Pilot crashes plane into building after unauthorized takeoff

TAMPA, Fla. (AP) - Workers on Sunday pulled in the crumpled remains of a small airplane that had been dangling from a skyscraper after a 15-year-old student pilot crashed. Officials said the boy was flying without permission and had been pursued by a Coast Guard helicopter and two military jets.

Charles J. Bishop of Palm Harbor was killed in the Saturday evening crash, according to Tampa Police.

Bishop expressed "sympathies" for Osama bin Laden but said in a suicide note that he acted alone, authorities said Sunday, according to USA Today

"From this action, we can assume he was a troubled young man," Tampa Police Chief Bennie Holder said.

Officials wouldn't disclose the exact nature of Charles Bishop's short suicide note. But his final act raised questions about small planes and air space security

The crash occurred after Bishop's grandmother took him to the National Aviation Academy flight school for a 5 p.m. flying lesson, Marianne Pasha, a Pinellas County Sheriff's Office spokeswoman, said.

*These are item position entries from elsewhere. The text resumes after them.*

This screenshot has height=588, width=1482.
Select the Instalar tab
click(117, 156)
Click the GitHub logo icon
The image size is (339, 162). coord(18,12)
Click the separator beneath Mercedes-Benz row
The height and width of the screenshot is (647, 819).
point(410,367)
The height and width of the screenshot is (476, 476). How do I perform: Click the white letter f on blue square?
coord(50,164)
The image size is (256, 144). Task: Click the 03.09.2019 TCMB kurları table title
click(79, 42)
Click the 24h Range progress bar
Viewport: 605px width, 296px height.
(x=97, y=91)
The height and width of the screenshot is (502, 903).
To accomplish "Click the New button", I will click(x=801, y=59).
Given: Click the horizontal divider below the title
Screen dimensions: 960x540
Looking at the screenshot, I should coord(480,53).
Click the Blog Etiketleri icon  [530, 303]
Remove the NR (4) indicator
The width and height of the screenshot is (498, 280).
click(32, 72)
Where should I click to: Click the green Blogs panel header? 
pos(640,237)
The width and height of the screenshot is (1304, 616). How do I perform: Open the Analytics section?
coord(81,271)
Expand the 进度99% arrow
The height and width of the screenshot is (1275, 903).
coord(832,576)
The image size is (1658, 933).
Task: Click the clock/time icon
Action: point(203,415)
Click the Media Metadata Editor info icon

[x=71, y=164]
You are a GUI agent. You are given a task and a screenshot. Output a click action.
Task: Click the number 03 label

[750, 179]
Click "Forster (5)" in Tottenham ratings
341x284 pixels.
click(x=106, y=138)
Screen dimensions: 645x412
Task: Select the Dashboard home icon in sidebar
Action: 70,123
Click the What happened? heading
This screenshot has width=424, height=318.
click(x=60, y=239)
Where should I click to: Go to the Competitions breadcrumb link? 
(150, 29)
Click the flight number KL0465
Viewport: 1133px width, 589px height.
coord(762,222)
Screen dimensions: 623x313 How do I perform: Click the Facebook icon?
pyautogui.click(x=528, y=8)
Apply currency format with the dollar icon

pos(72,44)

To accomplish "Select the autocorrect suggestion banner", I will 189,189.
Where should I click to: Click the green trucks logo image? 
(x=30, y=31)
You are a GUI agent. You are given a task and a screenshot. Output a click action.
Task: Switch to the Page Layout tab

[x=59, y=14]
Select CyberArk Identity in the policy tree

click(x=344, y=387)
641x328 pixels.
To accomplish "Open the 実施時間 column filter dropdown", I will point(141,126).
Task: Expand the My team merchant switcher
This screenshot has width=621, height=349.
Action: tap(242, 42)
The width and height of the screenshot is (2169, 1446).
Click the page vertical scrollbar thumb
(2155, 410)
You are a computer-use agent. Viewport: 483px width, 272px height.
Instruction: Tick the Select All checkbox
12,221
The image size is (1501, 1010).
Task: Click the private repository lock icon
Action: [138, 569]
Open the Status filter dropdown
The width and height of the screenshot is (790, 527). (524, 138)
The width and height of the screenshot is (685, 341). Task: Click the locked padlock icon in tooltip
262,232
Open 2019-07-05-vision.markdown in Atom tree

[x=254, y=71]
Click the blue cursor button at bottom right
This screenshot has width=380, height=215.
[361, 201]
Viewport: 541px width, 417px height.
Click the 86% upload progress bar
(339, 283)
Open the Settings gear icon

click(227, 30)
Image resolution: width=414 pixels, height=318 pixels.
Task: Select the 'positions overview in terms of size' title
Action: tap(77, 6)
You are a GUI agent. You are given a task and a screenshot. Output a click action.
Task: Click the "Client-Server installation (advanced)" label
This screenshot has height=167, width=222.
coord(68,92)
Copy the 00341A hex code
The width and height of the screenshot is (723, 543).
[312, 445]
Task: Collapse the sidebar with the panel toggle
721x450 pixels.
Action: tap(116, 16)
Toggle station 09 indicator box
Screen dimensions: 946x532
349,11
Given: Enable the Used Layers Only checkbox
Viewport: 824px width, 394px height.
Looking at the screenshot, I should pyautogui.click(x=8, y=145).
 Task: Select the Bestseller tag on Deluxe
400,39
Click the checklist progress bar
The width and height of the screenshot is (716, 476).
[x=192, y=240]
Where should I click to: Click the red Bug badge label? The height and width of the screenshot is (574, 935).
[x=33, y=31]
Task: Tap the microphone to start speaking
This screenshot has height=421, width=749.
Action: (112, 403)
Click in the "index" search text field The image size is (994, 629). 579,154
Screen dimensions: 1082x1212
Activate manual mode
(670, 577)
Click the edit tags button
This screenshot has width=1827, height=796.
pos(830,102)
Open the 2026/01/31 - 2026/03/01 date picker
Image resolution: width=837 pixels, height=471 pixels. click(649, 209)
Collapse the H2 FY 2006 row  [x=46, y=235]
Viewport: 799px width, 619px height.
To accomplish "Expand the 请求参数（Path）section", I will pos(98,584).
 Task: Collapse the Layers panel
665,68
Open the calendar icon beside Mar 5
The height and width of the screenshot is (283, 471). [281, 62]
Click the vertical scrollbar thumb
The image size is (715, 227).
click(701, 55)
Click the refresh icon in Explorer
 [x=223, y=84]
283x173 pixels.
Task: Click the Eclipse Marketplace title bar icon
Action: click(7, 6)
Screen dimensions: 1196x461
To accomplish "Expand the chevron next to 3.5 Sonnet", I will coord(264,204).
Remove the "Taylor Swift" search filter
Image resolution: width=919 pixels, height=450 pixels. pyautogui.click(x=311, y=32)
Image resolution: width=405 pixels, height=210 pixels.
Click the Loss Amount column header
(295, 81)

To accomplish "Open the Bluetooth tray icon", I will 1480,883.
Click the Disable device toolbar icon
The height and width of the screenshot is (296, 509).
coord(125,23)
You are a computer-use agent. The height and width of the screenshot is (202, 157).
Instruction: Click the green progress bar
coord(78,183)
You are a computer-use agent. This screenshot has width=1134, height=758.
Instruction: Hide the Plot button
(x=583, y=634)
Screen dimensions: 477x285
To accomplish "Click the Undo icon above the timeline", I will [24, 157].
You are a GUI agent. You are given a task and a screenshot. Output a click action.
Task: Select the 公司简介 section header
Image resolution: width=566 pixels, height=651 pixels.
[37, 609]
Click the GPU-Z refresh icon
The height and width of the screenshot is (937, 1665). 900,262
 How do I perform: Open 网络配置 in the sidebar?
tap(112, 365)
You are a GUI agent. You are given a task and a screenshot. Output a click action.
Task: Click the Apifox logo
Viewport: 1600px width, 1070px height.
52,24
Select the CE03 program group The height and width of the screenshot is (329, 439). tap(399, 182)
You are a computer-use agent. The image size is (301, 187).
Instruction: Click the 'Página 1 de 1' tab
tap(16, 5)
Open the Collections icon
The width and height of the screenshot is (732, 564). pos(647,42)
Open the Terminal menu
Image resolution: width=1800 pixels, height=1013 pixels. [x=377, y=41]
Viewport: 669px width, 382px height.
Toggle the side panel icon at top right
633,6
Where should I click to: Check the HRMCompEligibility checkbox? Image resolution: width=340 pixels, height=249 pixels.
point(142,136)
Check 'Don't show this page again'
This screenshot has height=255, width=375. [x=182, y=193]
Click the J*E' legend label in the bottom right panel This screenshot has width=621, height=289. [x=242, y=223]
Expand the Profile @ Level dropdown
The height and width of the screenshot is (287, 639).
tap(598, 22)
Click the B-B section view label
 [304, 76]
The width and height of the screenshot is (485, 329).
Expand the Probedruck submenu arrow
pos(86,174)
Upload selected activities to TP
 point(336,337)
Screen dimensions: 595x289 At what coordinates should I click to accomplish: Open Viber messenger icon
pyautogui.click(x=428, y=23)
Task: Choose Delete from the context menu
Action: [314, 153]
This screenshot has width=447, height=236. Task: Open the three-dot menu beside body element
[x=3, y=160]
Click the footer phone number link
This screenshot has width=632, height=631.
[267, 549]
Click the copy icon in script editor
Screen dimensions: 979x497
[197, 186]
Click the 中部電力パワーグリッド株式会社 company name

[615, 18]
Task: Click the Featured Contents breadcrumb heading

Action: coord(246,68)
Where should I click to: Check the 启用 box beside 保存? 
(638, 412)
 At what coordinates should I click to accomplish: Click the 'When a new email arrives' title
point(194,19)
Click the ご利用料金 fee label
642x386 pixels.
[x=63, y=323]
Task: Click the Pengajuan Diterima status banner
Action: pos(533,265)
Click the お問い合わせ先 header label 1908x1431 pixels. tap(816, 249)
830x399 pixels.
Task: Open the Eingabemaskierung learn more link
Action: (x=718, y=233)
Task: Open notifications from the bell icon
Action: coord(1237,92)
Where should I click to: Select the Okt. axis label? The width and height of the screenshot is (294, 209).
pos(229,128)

An instructor told Bishop to check equipment on the four-seat 2000 Cessna 172R before the lesson, Pasha said.

"The next thing the instructor knew he was gone," Pasha said.

Though terrorism was quickly discounted, the televised image of a plane blasting a hole in the side of a skyscraper was a chilling reminder of the Sept.11 attacks. The plane's tail dangled near the 28th floor of the 42-story Bank of America building.

Only a few office workers and the staff of a club were in the building at the time of the crash. There were no injuries.

Bishop had been taking lessons since March 2001 and had logged about six hours of flight time, Michael Cronin, an attorney for the National Aviation Academy, said.

The boy often bartered to clean planes in exchange for flight time and was very familiar with operations at the school, Cronin said.

Students do preflight equipment checks on their own, then have their accuracy verified by an instructor. Bishop was a year shy of being able to fly alone and two years too young to earn a pilot's license.

"The bottom line is he essentially stole the aircraft," Cronin said. "We aren't going to speculate what his mental state or motivations were."

A Coast Guard helicopter on routine patrol intercepted the plane and attempted to give the pilot visual signals to land at a small airport, but the pilot did not respond, Coast Guard Lt. j.g. Charlotte Pittman said. Two F-15 fighter jets were also scrambled from Homestead Air Reserve Base as a precaution, Capt. Kirstin Reimann at the North American Aerospace Defense Command, said.

Sheriff's Sgt. Greg Tita said the FBI was interviewing Bishop's family and there was no record of the ninth grader running into problems with the law in the past.

The 28th floor of the building hit houses the law firm of Shumaker, Loop and Kendrick. Managing partner Greg Yadley said one attorney and her husband were in the offices at the time of the crash, but were not injured. An hour before, he said, an attorney had been at a desk the plane smashed into.

"It could have been possibly a tragic situation," Yadley said. "We were lucky."

Two other small planes had crashed Saturday, one on a Colorado hillside near Boulder, and another in a vacant field near Los Angeles.